[Data extracted from a collection]
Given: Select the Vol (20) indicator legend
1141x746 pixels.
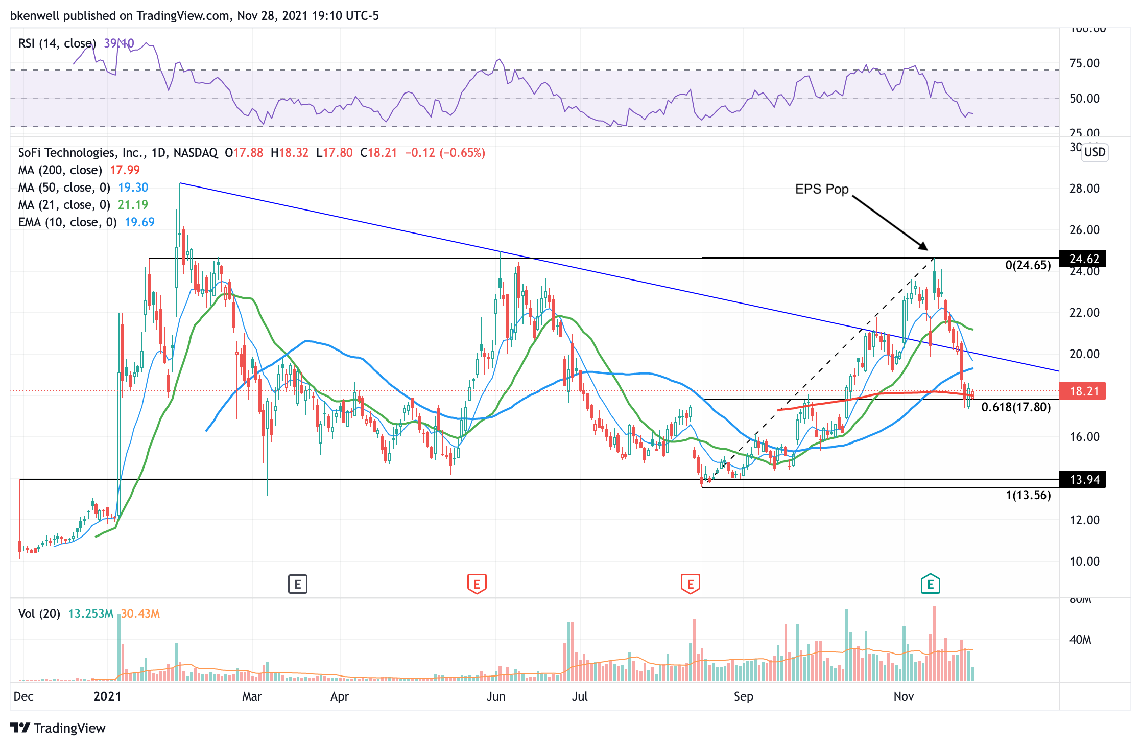Looking at the screenshot, I should pos(39,613).
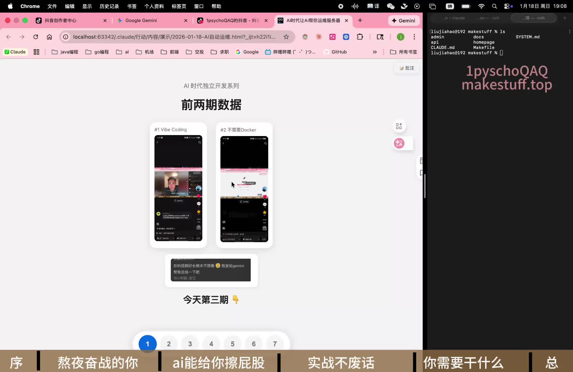Click the Gemini button beside the tab strip
Viewport: 573px width, 372px height.
[404, 21]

* **Your assignment**:
Set down a word-for-word copy of the records, dropping any picture.

* **Response area**:
Given: Select the Vol (20) indicator legend
1141x746 pixels.
Looking at the screenshot, I should pos(39,613).
Click the Gemini button beside the tab strip
Viewport: 573px width, 372px height.
[404, 21]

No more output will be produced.